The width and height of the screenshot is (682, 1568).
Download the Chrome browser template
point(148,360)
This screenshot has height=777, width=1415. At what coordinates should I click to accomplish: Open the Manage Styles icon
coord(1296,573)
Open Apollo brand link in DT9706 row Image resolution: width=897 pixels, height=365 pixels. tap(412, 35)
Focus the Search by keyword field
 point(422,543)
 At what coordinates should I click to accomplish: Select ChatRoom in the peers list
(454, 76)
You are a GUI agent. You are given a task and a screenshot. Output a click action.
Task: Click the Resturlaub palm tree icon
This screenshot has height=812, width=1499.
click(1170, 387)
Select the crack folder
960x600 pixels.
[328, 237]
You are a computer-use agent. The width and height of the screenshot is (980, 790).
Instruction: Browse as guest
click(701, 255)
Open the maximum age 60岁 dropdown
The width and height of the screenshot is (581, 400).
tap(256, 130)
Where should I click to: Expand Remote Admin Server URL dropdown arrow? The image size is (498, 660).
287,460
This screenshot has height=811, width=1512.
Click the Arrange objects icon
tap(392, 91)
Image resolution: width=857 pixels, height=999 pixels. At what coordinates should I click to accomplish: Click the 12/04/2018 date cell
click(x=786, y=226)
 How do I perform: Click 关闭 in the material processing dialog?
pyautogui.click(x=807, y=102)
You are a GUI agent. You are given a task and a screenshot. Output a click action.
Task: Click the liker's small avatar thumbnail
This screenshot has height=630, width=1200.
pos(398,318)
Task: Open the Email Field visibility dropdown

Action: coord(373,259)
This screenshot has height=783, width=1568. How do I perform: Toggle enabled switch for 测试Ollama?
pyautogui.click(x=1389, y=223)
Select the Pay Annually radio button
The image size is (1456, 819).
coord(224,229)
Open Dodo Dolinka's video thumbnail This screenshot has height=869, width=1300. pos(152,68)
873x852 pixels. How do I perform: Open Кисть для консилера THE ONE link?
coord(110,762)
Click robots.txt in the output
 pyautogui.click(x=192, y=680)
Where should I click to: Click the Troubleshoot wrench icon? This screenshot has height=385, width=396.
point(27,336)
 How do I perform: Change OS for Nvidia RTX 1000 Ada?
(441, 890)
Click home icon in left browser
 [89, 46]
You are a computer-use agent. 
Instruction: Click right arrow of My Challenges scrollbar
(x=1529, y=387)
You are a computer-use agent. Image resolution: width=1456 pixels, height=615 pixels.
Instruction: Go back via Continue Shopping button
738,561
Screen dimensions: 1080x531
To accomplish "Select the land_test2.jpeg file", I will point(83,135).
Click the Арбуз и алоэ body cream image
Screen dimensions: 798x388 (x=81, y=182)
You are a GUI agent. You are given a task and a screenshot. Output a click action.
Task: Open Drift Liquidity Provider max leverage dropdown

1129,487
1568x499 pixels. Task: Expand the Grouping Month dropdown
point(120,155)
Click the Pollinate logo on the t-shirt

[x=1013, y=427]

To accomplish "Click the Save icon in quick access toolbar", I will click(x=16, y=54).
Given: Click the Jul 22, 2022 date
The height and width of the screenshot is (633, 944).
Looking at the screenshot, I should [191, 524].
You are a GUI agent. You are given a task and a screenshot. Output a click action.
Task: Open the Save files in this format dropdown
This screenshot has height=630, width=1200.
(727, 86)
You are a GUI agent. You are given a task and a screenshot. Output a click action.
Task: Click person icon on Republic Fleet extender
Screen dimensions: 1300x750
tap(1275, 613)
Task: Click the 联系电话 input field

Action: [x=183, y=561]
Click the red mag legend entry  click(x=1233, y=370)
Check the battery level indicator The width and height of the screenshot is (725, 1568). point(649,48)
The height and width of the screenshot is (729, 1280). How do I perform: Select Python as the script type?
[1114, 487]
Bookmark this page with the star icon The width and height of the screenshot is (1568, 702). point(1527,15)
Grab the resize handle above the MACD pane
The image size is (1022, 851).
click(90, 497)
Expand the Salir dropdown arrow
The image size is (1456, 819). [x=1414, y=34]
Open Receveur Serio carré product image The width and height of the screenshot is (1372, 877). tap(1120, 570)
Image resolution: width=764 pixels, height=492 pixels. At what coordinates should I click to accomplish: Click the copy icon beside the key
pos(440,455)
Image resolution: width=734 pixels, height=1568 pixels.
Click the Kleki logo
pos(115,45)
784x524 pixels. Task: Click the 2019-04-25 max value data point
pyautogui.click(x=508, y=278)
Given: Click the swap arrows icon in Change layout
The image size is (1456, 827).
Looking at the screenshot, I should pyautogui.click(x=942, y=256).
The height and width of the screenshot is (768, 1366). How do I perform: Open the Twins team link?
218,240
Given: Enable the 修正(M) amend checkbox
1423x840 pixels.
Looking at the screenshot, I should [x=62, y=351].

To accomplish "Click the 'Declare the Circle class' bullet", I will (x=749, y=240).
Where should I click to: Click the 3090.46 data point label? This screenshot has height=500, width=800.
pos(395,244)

# What the task asks:
Reproduce every one of the items above verbatim, line for line.

# Reply to the task:
The width and height of the screenshot is (682, 1568).
Download the Chrome browser template
point(148,360)
This screenshot has height=777, width=1415. At what coordinates should I click to accomplish: Open the Manage Styles icon
coord(1296,573)
Open Apollo brand link in DT9706 row Image resolution: width=897 pixels, height=365 pixels. tap(412, 35)
Focus the Search by keyword field
 point(422,543)
 At what coordinates should I click to accomplish: Select ChatRoom in the peers list
(454, 76)
You are a GUI agent. You are given a task and a screenshot. Output a click action.
Task: Click the Resturlaub palm tree icon
This screenshot has height=812, width=1499.
click(1170, 387)
Select the crack folder
960x600 pixels.
[328, 237]
You are a computer-use agent. The width and height of the screenshot is (980, 790).
Instruction: Browse as guest
click(701, 255)
Open the maximum age 60岁 dropdown
The width and height of the screenshot is (581, 400).
tap(256, 130)
Where should I click to: Expand Remote Admin Server URL dropdown arrow? The image size is (498, 660).
287,460
This screenshot has height=811, width=1512.
Click the Arrange objects icon
tap(392, 91)
Image resolution: width=857 pixels, height=999 pixels. At what coordinates should I click to accomplish: Click the 12/04/2018 date cell
click(x=786, y=226)
 How do I perform: Click 关闭 in the material processing dialog?
pyautogui.click(x=807, y=102)
You are a GUI agent. You are given a task and a screenshot. Output a click action.
Task: Click the liker's small avatar thumbnail
This screenshot has height=630, width=1200.
pos(398,318)
Task: Open the Email Field visibility dropdown

Action: coord(373,259)
This screenshot has height=783, width=1568. How do I perform: Toggle enabled switch for 测试Ollama?
pyautogui.click(x=1389, y=223)
Select the Pay Annually radio button
The image size is (1456, 819).
coord(224,229)
Open Dodo Dolinka's video thumbnail This screenshot has height=869, width=1300. pos(152,68)
873x852 pixels. How do I perform: Open Кисть для консилера THE ONE link?
coord(110,762)
Click robots.txt in the output
 pyautogui.click(x=192, y=680)
Where should I click to: Click the Troubleshoot wrench icon? This screenshot has height=385, width=396.
point(27,336)
 How do I perform: Change OS for Nvidia RTX 1000 Ada?
(441, 890)
Click home icon in left browser
 [89, 46]
You are a computer-use agent. 
Instruction: Click right arrow of My Challenges scrollbar
(x=1529, y=387)
You are a computer-use agent. Image resolution: width=1456 pixels, height=615 pixels.
Instruction: Go back via Continue Shopping button
738,561
Screen dimensions: 1080x531
To accomplish "Select the land_test2.jpeg file", I will point(83,135).
Click the Арбуз и алоэ body cream image
Screen dimensions: 798x388 (x=81, y=182)
You are a GUI agent. You are given a task and a screenshot. Output a click action.
Task: Open Drift Liquidity Provider max leverage dropdown

1129,487
1568x499 pixels. Task: Expand the Grouping Month dropdown
point(120,155)
Click the Pollinate logo on the t-shirt

[x=1013, y=427]

To accomplish "Click the Save icon in quick access toolbar", I will click(x=16, y=54).
Given: Click the Jul 22, 2022 date
The height and width of the screenshot is (633, 944).
Looking at the screenshot, I should [191, 524].
You are a GUI agent. You are given a task and a screenshot. Output a click action.
Task: Open the Save files in this format dropdown
This screenshot has height=630, width=1200.
(727, 86)
You are a GUI agent. You are given a task and a screenshot. Output a click action.
Task: Click person icon on Republic Fleet extender
Screen dimensions: 1300x750
tap(1275, 613)
Task: Click the 联系电话 input field

Action: [x=183, y=561]
Click the red mag legend entry  click(x=1233, y=370)
Check the battery level indicator The width and height of the screenshot is (725, 1568). point(649,48)
The height and width of the screenshot is (729, 1280). How do I perform: Select Python as the script type?
[1114, 487]
Bookmark this page with the star icon The width and height of the screenshot is (1568, 702). point(1527,15)
Grab the resize handle above the MACD pane
The image size is (1022, 851).
click(90, 497)
Expand the Salir dropdown arrow
The image size is (1456, 819). [x=1414, y=34]
Open Receveur Serio carré product image The width and height of the screenshot is (1372, 877). tap(1120, 570)
Image resolution: width=764 pixels, height=492 pixels. At what coordinates should I click to accomplish: Click the copy icon beside the key
pos(440,455)
Image resolution: width=734 pixels, height=1568 pixels.
Click the Kleki logo
pos(115,45)
784x524 pixels. Task: Click the 2019-04-25 max value data point
pyautogui.click(x=508, y=278)
Given: Click the swap arrows icon in Change layout
The image size is (1456, 827).
Looking at the screenshot, I should pyautogui.click(x=942, y=256).
The height and width of the screenshot is (768, 1366). How do I perform: Open the Twins team link?
218,240
Given: Enable the 修正(M) amend checkbox
1423x840 pixels.
Looking at the screenshot, I should [x=62, y=351].

To accomplish "Click the 'Declare the Circle class' bullet", I will (x=749, y=240).
Where should I click to: Click the 3090.46 data point label? This screenshot has height=500, width=800.
pos(395,244)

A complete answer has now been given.